昭和13年12月の松屋カタログーそろそろ戦争の影響が出ているものの、まだまだ華やか

信州戦争資料センター

2018年02月16日 21:00


 東京・銀座の百貨店「松屋」が昭和13年12月5日に発行したカタログ冊子です。A4判16ページで、表紙以外の15ページを通販商品の紹介にあてています。

 前半は着物。皮革の代用品や「国策繊維」使用の着物などは出てきていますが、こちらの新年を控えてのお正月用品のページはにぎやかです。塩カズノコの樽、小鯛の粕漬け、山海珍味などなど。甘い物もスペシャルチョコレート、羊かん、カステラ、ビスケット、甘栗と、なんでもござれ。
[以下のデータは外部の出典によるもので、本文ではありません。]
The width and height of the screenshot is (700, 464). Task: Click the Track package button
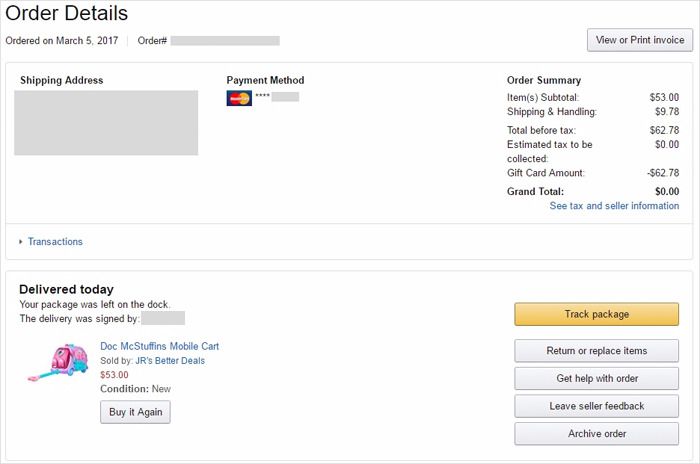[x=596, y=314]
 昭和13年の暮れといえば、日中戦争の最中。10月末に武漢三鎮が陥落して大作戦は一通り終わったころですが、まだまだ帰国という感じではありません。そこで、前線兵士への慰問品にも1ページを割いています。

 純毛のチョッキ、勇士も思わず歓声を上げる「セーラー人形」、科学的新兵糧「熱糧食」、絹ふんどしなどなど。中には缶入りウイスキーなんかも。

 最後のページは、羽子板の特集です。

 ええっと、兵隊さんの似顔絵羽子板は、一応、役者さんのようですが、これは人気のほどはいかがでしたのでしょうか。濃い顔もかっこいいって、人気だったのでしょうか。

 昭和13年といえば、4月に国家総動員法が公布されています。6月には物資動員計画を閣議決定しており、綿製品、金属製品の生産規制が行われます。皮革やゴムも制限となり、代用品が登場しています。小規模小売業者や製造業者の廃業につながっていくのですが、銀座の松屋はまだまだ余裕があった雰囲気です。

 しかし、広大な中国戦線を維持するために日本の経済は次第に圧迫され、翌年には価格統制令が公布されるなど、大きく変貌していくことになります。